Bridges for conveying water, called aqueducts or water bridges are constructed to convey watercourses across gaps such as valleys or ravines. The term aqueduct may also be used to refer to the entire watercourse, as well as the bridge. Large navigable aqueducts are used as transport links for boats or ships. Aqueducts must span a crossing at the same level as the watercourses on each end. The word is derived from the Latin aqua ("water") and ducere ("to lead"). A modern version of an aqueduct is a pipeline bridge.
Although particularly associated with the Romans, aqueducts were used as early as the 7th century BCE, when the Assyrians built an 80 km long limestone aqueduct, which included a 10 m high section to cross a 300 m wide valley, to carry water to their capital city, Nineveh.

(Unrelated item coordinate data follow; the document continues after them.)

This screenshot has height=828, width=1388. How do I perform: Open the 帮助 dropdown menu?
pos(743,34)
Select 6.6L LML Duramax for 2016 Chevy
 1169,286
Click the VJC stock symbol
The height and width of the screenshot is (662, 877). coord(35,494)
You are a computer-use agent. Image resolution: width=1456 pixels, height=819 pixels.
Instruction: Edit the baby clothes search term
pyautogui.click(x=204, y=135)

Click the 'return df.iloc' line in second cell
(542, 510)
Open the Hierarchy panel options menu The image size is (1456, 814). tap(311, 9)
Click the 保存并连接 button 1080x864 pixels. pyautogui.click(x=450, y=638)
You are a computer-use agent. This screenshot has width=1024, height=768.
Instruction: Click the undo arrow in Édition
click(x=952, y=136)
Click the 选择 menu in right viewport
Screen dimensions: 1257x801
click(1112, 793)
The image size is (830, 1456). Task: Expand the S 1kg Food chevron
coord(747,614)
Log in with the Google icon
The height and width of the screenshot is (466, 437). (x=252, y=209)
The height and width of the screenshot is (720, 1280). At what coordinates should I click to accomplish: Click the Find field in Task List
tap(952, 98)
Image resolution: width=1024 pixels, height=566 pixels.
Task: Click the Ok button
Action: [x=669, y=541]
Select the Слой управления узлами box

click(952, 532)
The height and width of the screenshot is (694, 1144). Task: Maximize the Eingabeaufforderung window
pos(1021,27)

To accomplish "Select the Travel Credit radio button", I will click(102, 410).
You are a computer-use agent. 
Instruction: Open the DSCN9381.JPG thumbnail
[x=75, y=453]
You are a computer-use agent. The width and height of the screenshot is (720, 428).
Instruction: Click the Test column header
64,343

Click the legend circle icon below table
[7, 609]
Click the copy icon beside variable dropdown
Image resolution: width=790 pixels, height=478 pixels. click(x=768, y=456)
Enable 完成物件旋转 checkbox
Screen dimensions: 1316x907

Bridges were a distinctive feature of Roman aqueducts which were built in all parts of the Roman Empire, from Germany to Africa, and especially in the city of Rome, where they supplied water to public baths and for drinking. Roman aqueducts set a standard of engineering that was not surpassed for more than a thousand years.
Navigable aqueducts, also called water bridges, are water-filled bridges to allow vessels on a waterway to cross ravines or valleys. During the Industrial Revolution of the 18th century, navigable aqueducts were constructed as part of the boom in canal-building. A notable revolving aqueduct has been made on the Bridgewater Canal. This allowed vessels to cross at high and low levels while conserving water (compared to building locks).